I dug through my dusty boxes and found the simple wreath from Job X to hang on my door. It's just got holly berries and a little gold and a big plaid bow. Nothing special. And yet, perhaps in putting it on the door, I'm reclaiming a little more of myself. It's an inanimate object, after all, not some dark talisman reminding me of how little those people thought of me. It's something I made. Time to take it back.
It's on my door now, and at the very heart of it is the small copper kokopelli figure I bought in Riverside, Iowa last year, on my trek with my brother's ashes. Having that little guy around is a reminder of my brother, and he's been on my door since I came back from that trip. First, he was alone, and then, he swayed in the center of my autumn wreath. Now, he's in my Christmas wreath. My nondescript Christmas wreath, made for a place where I was not wanted.

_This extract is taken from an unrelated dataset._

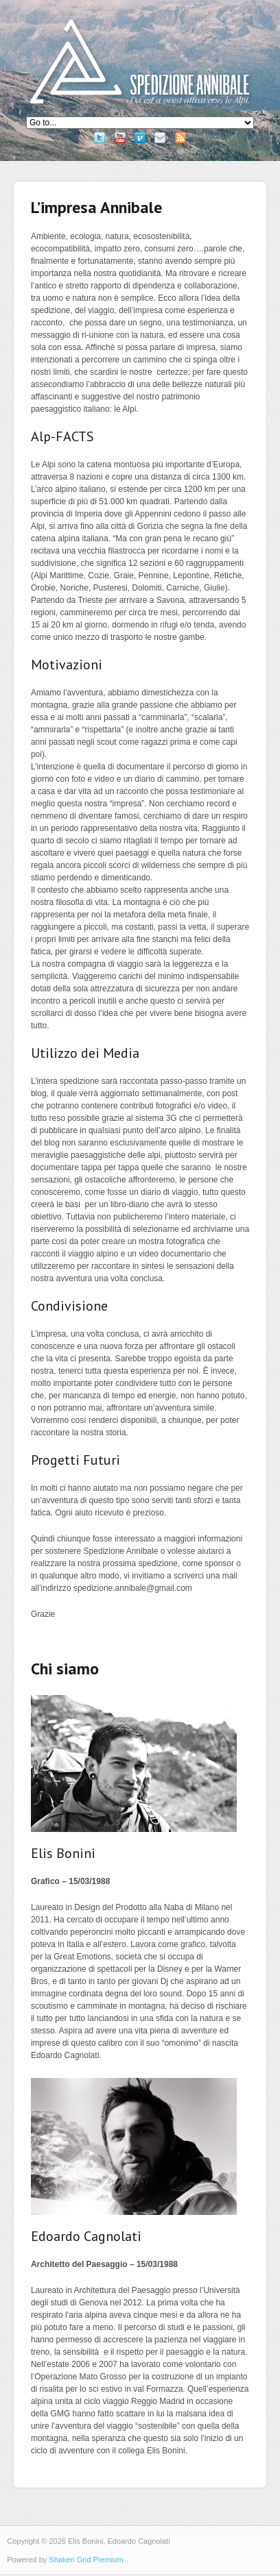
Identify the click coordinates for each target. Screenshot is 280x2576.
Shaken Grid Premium (86, 2559)
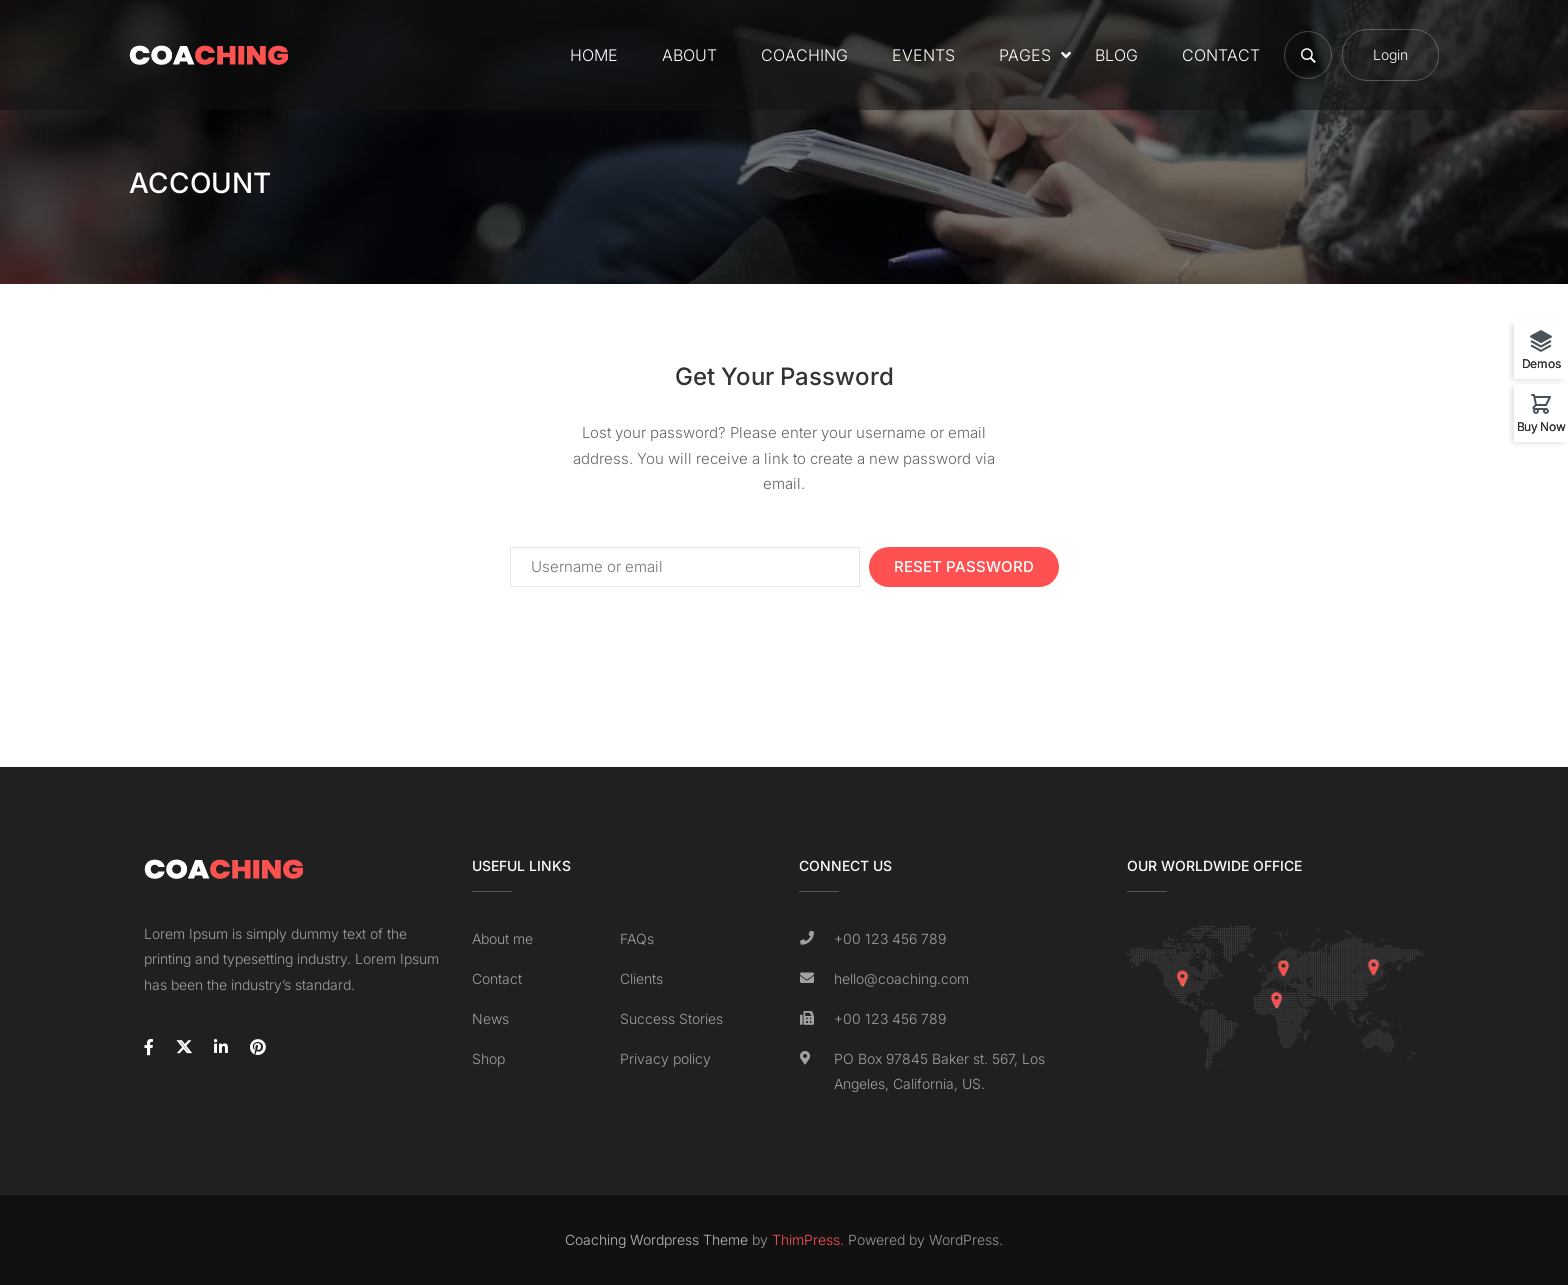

I hope that whoever stole my nice wreath finds pleasure in it. I hope that other people see it and find it festive and beautiful. I will take solace in that thought.
For now, I'll enjoy the simple wreath at home. In a way, it speaks to this whole year for me. A time of change, a time of adaptation, a time of downsizing, needing and wanting less, but hoping for more.
For hope really is a very good thing.